The other significant statistic that Ingram brings is three Pro Bowl selections from 2017 through 2019.

Another big factor with the Steelers signing Ingram to a one-year deal will be his salary for the season. At this time, Ingram‘s contract has not been reported.

So those are some of the stats when it comes to Melvin Ingram. As we know with these articles, numbers are one thing but the film doesn’t lie.


The Film Line:

While Melvin Ingram did not have a sack in 2020, he had 7 in 2019, when he was still a really good pass rusher.

2019, Melvin Ingram is the edge rusher to the left side of the screen.

Ingram drives through the block (not a good block, mind you) and turns the corner to record the sack. I like his first steps heading into the tackle before coming outside. The tackle respects his power enough to give Ingram the advantage when he heads outside. That respect is well earned.

2019, Melvin Ingram (#54) is lined up inside, right in front of #52 on the left side of the screen.

Despite being the size of an outside linebacker, Ingram frequently lined up inside and took on guards. Here Ingram has to move with the play, while keeping the tackle from driving him too far to his right. Ingram holds his positioning and helps shut down this run play.

Just because he didn’t have a sack in 2020 doesn’t mean Ingram lost the ability to rush the passer.
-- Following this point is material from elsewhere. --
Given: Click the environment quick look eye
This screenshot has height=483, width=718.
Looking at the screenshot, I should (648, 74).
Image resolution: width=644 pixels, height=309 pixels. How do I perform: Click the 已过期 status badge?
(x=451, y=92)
2020, Melvin Ingram (#54) is the edge rusher to the right side of the screen.

Ingram sells the upfield rush, delivers a nice spin and reaches the quarterback in time to affect the throw. Ingram has power that lineman have to respect, and can play off of that with a variety of moves that he uses intelligently.

Ingram shows off his intelligence in the rest of his game as well.
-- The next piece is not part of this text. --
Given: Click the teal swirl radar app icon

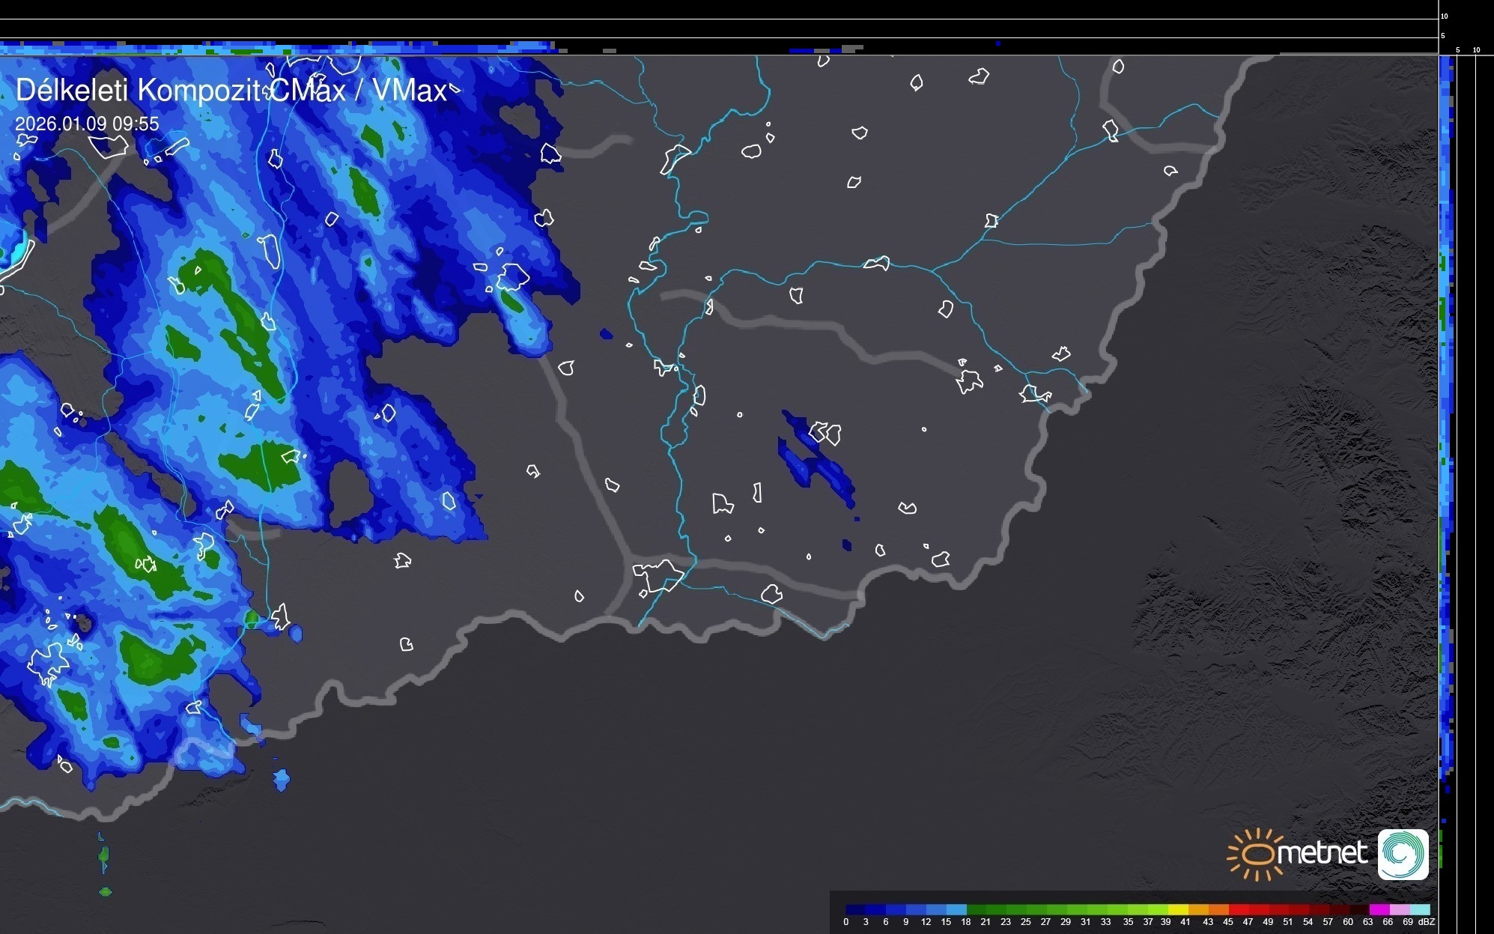Looking at the screenshot, I should (1403, 855).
2020, Melvin Ingram is the edge rusher to the right side of the screen.

Ingram moved around a good bit, and would at times change positions pre-snap, often taking this stand up stance with a heavy slant. The receiver blocking Ingram is expected to take advantage of Ingram’s first steps inside to simply seal him out of the outside run lane. The problem here is, despite that strong inside lean, Ingram sees the play quick enough to win the initial contact and mirror the running back to stop this run.
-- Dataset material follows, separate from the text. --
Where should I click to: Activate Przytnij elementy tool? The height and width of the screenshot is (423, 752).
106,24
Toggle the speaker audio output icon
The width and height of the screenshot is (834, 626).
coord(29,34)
2020, Melvin Ingram is the edge rusher to the bottom of the screen.

This is fantastic. As he rushes, Ingram realizes a screen is coming. He locates the back and follows him, and is rewarded with an interception.

While watching Ingram’s play I was reminded frequently of James Harrison. Ingram doesn’t have James Harrison’s freakish strength and power, but his is respectable, and his ability to play off that power with counter moves makes him a dangerous rusher. Ingram adds to his rush ability with intelligence and a knack for making plays. When James Harrison returned from Cincinnati he wasn’t a DPOY candidate anymore, and he never reached 7 sacks again, but he was a solid edge rusher and still produced some big plays for the Steelers.

I think Melvin Ingram can fill that role at this point in his career, if he can be as good at 32 as James Harrison was at 37, he will be a valuable addition to the team.

The last thing I want to cover is the difference between 2019 and 2020 Melvin Ingram and his film from 2017.

2017 Melvin Ingram is the edge rusher to the left side of the screen.

There’s one significant difference, and it is Ingram’s explosiveness off the snap. In his best seasons, Melvin Ingram had power, technique, intelligence and he had top tier burst off the line. His burst off the line isn’t the same now, and it limits his effectiveness just like it limited James Harrison’s effectiveness when his first steps slowed down.


The Point:

Melvin Ingram has played on the left and the right, he can also line up inside or move around and be creative. He isn’t the same player he was at his peak, but his intelligence and technique make him a great mentor for Alex Highsmith, whose game is similar to Ingram’s. His power continues to be enough of a threat to make him an effective rusher in his own right as well, and that makes him a fantastic addition to the Steelers defense. If the Steelers limit Ingram’s snaps by being a rotational piece, the greater the chance Ingram can bring his best game whenever called upon.